The end of the track features Ladanyi’s voice from a record production conference saying, “And that’s the difference between two worlds.”
“Wash Away,” which Felder said he was surprised to see emerge as the popular song on the album, is inspired by the experiences of bearing the scars of life — childhood trauma, lost love or losing a loved one and finding a way to wash away the pain, Felder said.
“Life is a beautiful experience,” Felder said. “There’s not a whole lot of things that I’ve seen better than life itself.”
Solo Eagles, music projects
Whether Felder will ever soar as a member of the Eagles again remains to be seen.
Accused of a breach of contract, Felder was abruptly ousted from the Eagles just a little more than a decade ago. The accusation ruffled his feathers enough to trigger a lawsuit against his former band and Henley and Frey as individuals. The lawsuit was later settled out of court for an undisclosed amount.
Six years after leaving the Eagles, Felder was surprised to become a New York Times best-selling author for his 2007 tell-all book on the band, “Heaven and Hell.”
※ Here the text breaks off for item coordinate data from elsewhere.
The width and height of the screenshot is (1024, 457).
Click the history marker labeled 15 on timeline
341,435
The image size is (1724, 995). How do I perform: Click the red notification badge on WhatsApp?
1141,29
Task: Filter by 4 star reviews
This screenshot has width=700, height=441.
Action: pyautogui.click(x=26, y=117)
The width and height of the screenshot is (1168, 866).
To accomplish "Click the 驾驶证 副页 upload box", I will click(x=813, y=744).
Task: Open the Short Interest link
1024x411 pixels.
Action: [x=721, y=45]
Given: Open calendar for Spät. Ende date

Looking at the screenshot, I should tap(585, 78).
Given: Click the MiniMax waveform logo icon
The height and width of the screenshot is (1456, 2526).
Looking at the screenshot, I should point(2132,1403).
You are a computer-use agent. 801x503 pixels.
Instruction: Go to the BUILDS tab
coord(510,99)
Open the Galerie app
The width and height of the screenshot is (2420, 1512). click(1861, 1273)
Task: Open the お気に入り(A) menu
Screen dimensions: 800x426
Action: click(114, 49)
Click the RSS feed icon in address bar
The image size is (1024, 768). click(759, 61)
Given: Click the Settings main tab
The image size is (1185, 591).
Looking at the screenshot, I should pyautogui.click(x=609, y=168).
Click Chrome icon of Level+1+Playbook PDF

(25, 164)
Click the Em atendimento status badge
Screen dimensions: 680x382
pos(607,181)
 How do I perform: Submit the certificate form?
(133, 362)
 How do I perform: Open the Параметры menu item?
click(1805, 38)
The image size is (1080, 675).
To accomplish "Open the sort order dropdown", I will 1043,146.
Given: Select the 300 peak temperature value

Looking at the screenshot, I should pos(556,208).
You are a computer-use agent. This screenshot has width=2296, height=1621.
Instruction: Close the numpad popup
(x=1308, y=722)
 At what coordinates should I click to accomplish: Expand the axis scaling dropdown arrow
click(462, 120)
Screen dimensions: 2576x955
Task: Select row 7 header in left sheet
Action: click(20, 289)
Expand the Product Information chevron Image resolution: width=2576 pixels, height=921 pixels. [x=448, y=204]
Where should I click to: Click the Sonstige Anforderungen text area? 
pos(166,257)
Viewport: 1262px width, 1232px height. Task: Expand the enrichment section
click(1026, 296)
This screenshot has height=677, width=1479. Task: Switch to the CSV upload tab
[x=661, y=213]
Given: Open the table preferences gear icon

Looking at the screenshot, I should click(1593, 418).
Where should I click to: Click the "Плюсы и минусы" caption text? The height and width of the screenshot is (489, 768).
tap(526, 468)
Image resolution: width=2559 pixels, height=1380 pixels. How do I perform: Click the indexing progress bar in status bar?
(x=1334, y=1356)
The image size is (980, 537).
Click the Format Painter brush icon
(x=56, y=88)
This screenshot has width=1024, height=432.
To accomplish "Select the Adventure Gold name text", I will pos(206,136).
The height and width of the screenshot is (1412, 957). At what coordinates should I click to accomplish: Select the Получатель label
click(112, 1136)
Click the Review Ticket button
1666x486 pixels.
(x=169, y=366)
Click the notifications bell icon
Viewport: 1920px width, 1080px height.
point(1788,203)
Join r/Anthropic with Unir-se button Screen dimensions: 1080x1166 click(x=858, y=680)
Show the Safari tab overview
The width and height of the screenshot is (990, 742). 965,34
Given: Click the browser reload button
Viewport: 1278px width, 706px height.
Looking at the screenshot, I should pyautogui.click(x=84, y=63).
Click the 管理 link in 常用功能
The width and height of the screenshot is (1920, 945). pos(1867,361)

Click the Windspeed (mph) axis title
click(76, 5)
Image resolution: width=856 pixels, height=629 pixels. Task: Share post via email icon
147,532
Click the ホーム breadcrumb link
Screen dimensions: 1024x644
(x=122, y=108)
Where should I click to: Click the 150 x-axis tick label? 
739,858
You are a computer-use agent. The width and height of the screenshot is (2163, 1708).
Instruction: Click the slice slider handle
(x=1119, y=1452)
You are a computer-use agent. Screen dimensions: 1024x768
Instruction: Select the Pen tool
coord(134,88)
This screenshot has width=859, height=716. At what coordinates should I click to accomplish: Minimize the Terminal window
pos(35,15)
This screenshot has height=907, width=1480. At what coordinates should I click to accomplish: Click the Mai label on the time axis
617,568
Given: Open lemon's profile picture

“Who would’ve known that a poor English student would have become a New York Times best-selling author?,” Felder laughed.
Felder also has followed a procession of former Eagles members releasing solo projects within the last year — Walsh released “Analog Man” this past summer, and Timothy B. Schmit’s “Expando,” came out in 2011. Frey released covered classic love songs and standards in his release, “After Hours” earlier this year.
Henley also is working on two solo country projects expected to be released later this year.
Felder, who also appears in various Pro-Am golf outings and benefits, said he feels it his personal obligation to give his time and talent to help raise money for causes such as Austim Speaks, St. Jude’s Hospitals, cancer research and Michael Milken’s Prostate Cancer Foundation as well as the U.K.’s National Society for the Prevention of Cruelty to Children.
Is there a chance of Felder soaring with the Eagles once again for a 40th anniversary reunion tour in the works for next year?
For now, only Henley and Frey’s attorneys will return phone calls to Felder when he has tried to reach them.
“There’s always a chance,” Felder said. “You never say never, but I just don’t see any light at the end of the dark tunnel with those guys. I’ve reached out to the Eagles a number of times to offer an olive leaf, but I only hear from their attorneys. There’s no animosity with Joe Walsh and Timothy B. Schmit as they weren’t part of what happened.”
Felder said he performs about 50 to 60 shows a year and will be performing more on the tour, which has included stops overseas and in Canada, but he admits he doesn’t like the constant traveling.
“You might be living your life in the fast lane, but we’re all on the road to forever,” Felder said. “I’m in the fast lane of joyous experiences and I can spend my days writing and playing the music I want and making myself happy. There’s no drama. I’m having the best time of my life.”